WASHINGTON -- The U.S. Supreme Court on Friday ordered several of its state counterparts to review tax refund cases that could cost the states involved hundreds of millions of dollars.
Closing out its 1990-1991 term, the court ordered the supreme courts of Virginia and South Carolina to reexamine whether those states must pay tax refunds to federal retirees. The court also ordered the Minnesota Supreme Court to take another look at whether that state must refund a discriminatory tax on bank holdings of U.S. government securities.
The U.S. high court's action in the cases came one week after the justices decided in James B. Beam Distilling Co. v. Georgia that its rulings should be applied retroactively. But the court stopped short of ruling that tax refunds are necessary when state taxes have been ruled unconstitutional -- leaving the volatile issue for state courts to decide.
However, Justice Sandra Day O'Connor, writing in dissent, said the court's ruling opened the door to potentially "ruinous" refund liability for states.

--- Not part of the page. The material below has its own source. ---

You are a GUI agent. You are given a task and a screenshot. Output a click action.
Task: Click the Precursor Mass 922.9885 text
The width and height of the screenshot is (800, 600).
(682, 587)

The Virginia and South Carolina cases, Harper v. Virginia Department of Taxation and Bass v. South Carolina, arose following a 1989 Supreme Court decision in Davis v. Michigan. In that case, the court ruled that states may not impose higher taxes on the retirement benefits of former federal workers than they do on former state employees. About 20 states had similar tax laws.
State supreme courts have subsequently differed widely on whether federal retirees are entitled to refunds on such discriminatory taxes. Michigan and Missouri were required by their courts to pay refunds. But the Virginia and South Carolina supreme courts have ruled refunds are not required.
Virginia finance officials estimate refunds could cost the state about $300 million and warn that that amount is accruing interest daily. South Carolina officials say refunds could cost the state about $200 million if all federal retirees file for refunds.
The Minnesota case, Norwest Bank Duluth v. Minnesota Revenue Commissioner, arose because the state imposed an excise tax on bank net income, which included the interest earned on U.S. government securities but not the interest earned on municipal bonds.
The Minnesota Supreme Court ruled the tax was unlawfully discriminatory against the federal government but refused to order a refund of taxes banks had paid. About 700 banks in the state have filed claims for refunds totaling millions of dollars.
In another development Friday, Justice Thurgood Marshall explained his surprise announcement Thursday that he would retire from the court once his successor is confirmed. He said assertions that he is retiring out of frustration over the court's conservative drift are "a double-barreled lie."
"I'm old," he said at a press conference Friday. "I'm getting old and coming apart."